Maisel currently writes a monthly column for Art Calendar Magazine, the most widely-read business magazine for visual artists, has given hundreds of radio interviews and scores of print interviews on artists’ issues and creativity, and has appeared on television shows like PBS’s Thinking Allowed and The Quest. He currently provides a bi-weekly segment called “Creativity for Life” for The Art of the Song, heard on seventy-five stations nationwide, and delivers his message to the thousands who subscribe to his monthly creativity newsletter. In his private practice, he works with Academy-Award-winning screenwriters, Emmy-Award-winning composers, bestselling authors, and an international array of artists.

 

Visit Eric's website.

 


Mary Jo Putney
Mary Jo Putney was born in Upstate New York with a reading addiction, a condition for which there is no known cure. After earning degrees in English Literature and Industrial Design at Syracuse University, she did various forms of design work in California and England before inertia took over in Baltimore, Maryland, where she has lived very comfortably ever since.

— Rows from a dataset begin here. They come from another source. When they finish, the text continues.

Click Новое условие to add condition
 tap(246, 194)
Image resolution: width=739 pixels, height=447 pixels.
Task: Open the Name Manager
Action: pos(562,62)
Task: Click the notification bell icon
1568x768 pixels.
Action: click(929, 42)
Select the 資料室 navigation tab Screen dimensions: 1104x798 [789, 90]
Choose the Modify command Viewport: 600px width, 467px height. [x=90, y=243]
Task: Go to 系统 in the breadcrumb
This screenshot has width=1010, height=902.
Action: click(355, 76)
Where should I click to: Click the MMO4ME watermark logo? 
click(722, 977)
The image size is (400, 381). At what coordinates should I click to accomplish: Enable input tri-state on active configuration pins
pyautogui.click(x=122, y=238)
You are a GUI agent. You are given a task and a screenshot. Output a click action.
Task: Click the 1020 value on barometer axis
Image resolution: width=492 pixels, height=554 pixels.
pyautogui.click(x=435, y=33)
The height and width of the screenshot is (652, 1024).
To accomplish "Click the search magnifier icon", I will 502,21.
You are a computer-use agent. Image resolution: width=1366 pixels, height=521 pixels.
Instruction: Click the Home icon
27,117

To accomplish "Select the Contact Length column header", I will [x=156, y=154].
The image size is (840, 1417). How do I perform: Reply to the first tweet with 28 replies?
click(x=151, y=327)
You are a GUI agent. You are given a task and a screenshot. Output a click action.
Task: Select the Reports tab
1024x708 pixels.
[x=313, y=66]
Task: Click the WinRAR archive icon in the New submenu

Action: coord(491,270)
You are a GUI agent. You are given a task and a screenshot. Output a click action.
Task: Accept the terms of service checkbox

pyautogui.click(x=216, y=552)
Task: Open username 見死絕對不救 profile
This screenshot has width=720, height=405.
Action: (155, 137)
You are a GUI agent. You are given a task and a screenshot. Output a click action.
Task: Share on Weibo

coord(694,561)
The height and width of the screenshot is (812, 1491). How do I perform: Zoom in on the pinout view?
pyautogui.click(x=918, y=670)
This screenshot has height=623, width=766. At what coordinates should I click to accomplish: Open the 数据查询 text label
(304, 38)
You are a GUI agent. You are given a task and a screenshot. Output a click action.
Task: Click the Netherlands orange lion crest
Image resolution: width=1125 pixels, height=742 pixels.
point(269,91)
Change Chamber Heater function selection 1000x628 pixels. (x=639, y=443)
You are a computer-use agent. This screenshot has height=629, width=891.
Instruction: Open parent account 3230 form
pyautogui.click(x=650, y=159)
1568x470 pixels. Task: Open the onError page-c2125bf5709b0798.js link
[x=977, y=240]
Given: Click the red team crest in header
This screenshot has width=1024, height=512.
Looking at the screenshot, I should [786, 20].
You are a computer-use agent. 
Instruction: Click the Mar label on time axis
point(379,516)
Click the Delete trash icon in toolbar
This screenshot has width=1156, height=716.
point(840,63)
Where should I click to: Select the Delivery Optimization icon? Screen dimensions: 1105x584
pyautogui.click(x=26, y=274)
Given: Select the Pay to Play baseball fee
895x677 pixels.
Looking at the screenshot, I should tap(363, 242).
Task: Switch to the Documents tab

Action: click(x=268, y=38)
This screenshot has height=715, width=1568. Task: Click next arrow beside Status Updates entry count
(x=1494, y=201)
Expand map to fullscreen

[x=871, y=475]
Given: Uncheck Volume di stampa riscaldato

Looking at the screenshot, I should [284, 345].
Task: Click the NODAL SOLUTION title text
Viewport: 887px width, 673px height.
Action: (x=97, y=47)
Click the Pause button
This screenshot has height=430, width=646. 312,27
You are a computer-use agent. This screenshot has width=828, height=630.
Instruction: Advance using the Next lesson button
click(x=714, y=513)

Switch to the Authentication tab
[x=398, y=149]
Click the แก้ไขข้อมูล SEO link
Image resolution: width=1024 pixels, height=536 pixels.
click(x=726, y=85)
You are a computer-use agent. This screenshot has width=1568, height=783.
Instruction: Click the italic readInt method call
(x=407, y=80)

While becoming a novelist was her ultimate fantasy, it never occurred to her that writing was an achievable goal until she acquired a computer for other purposes. When the realization hit that a computer was the ultimate writing tool, she charged merrily into her first book with an ignorance that illustrates the adage that fools rush in where angels fear to tread.

Fortune sometimes favors the foolish and her first book sold quickly, thereby changing her life forever, in most ways for the better. (“But why didn't anyone tell me that writing would change the way one reads?”) Like a lemming over a cliff, she gave up her freelance graphic design business to become a full-time writer as soon as possible.

Since 1987, Ms. Putney has published twenty-nine books and counting. Her stories are noted for psychological depth and unusual subject matter such as alcoholism, death and dying, and domestic abuse. She has made all of the national bestseller lists including the New York Times, Wall Street Journal, USAToday, and Publishers Weekly. Five of her books have been named among the year’s top five romances by The Library Journal. The Spiral Path and Stolen Magic were chosen as one of Top Ten romances of their years by Booklist, published by the American Library Association.

A nine-time finalist for the Romance Writers of America RITA, she has won RITAs for Dancing on the Wind and The Rake and the Reformer and is on the RWA Honor Roll for bestselling authors. She has been awarded two Romantic Times Career Achievement Awards, four NJRW Golden Leaf awards, plus the NJRW career achievement award for historical romance.

Though most of her books have been historical romances, she has also published three contemporary romances and is now expanding into paranormal historicals with strong fantasy elements such as The Marriage Spell (released June 2006 in hardcover) and Stolen Magic (written as M. J. Putney), which was reprinted in mass market in July 2006. Her first fantasy historical, A Kiss of Fate, won the Romantic Times award for best paranormal historical of the year.

Ms. Putney says that not least among the blessings of a full-time writing career is that one almost never has to wear pantyhose.